┌─ Source passage

What happens to the agent?
You’ve created an unmanaged, autonomous process with active credentials. It’s still running. It’s still making decisions based on 6mo old “vibe” logic. The debugging question evolves from “what’s this code doing?” to “what are these orphaned systems doing when we’re not looking?”
This is the ultimate symptom of the crisis. These unmanaged automations are the physical manifestation of an industry that has abdicated all responsibility in its rush to “be first.”
And if you think this sounds like a paranoid, late night rant, you’re wrong.
The entire enterprise security industry is panicking and pivoting to sell you a solution to the problem they just helped create.
Exhibit A: November 10th, Microsoft published a blog post about “Riding the AI Wave” by evolving its entire Entra ID platform to handle “automated identity lifecycle management“ for AI agents.
Exhibit B: In the same day, CrowdStrike issued a press release naming them the leader in “Identity Threat Detection” specifically for their new ability to secure “AI agent“ identities “across the full hybrid identity lifecycle.”
So, the companies that profit from security failures are now selling you “agent identity management” to fix the governance vacuum that should never have existed in the first place?
And because history has a way of repeating itself. 30 years ago, we had the internet. I always go back to this in my writing because “the internet” followed the same playbook.
The rush to get “online” meant shipping products like Windows 95 and the TCP/IP protocol with zero governance. This governance vacuum inevitably created disasters like the ILOVEYOU virus, SQL Slammer, and a global malware pandemic. And that chaos, in turn, created the multi-hundred-billion-dollar cybersecurity industry. An entire generation of companies like McAfee and Symantec was born to sell us back the “process” and “governance” (antivirus, firewalls) that should have been built-in from the start.
We’re watching the same movie again. Except this time, the stakes are higher and the systems more complex. And ofc, there is way more money involved.

└─

Required actions:
1. In the passage on unmanaged AI agents, rewrite the part that opens with the words containing "What happens to" and closes with "just helped create.", substituting "abandoned" for "orphaned".
2. Answer these questions from the passage on unmanaged AI agents:
(a) On what date did Microsoft publish its blog post?
(b) Which two companies does the passage name as born to sell back "process" and "governance"?
(c) Which two products does the passage say shipped with zero governance?

┌─ Records shown

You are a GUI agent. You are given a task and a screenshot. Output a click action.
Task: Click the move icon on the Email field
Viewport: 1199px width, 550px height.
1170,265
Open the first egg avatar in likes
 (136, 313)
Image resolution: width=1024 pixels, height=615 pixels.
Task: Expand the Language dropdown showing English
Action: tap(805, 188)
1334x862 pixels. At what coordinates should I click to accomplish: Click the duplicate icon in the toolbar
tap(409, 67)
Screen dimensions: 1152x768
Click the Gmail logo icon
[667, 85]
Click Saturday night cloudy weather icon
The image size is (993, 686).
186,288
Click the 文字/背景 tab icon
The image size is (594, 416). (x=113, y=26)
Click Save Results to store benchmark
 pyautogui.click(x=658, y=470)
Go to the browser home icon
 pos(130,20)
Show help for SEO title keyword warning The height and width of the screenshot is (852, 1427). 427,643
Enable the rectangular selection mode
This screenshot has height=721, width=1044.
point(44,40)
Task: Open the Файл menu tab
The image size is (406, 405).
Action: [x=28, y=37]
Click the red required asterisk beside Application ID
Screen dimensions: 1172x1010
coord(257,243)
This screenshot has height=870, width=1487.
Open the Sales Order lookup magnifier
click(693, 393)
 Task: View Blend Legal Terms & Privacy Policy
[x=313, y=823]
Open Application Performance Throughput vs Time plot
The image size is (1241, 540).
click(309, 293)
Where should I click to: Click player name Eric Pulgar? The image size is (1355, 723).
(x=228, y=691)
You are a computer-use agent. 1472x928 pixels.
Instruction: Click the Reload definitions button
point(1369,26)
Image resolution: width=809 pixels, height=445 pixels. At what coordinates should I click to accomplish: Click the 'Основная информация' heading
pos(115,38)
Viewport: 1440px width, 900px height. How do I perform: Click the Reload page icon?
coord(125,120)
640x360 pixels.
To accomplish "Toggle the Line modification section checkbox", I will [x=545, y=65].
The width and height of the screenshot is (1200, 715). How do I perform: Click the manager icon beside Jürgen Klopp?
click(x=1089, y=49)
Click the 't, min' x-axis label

└─

Answers to the exercise:
1.
What happens to the agent?
You’ve created an unmanaged, autonomous process with active credentials. It’s still running. It’s still making decisions based on 6mo old “vibe” logic. The debugging question evolves from “what’s this code doing?” to “what are these abandoned systems doing when we’re not looking?”
This is the ultimate symptom of the crisis. These unmanaged automations are the physical manifestation of an industry that has abdicated all responsibility in its rush to “be first.”
And if you think this sounds like a paranoid, late night rant, you’re wrong.
The entire enterprise security industry is panicking and pivoting to sell you a solution to the problem they just helped create.

2.
(a) November 10th
(b) McAfee and Symantec
(c) Windows 95 and the TCP/IP protocol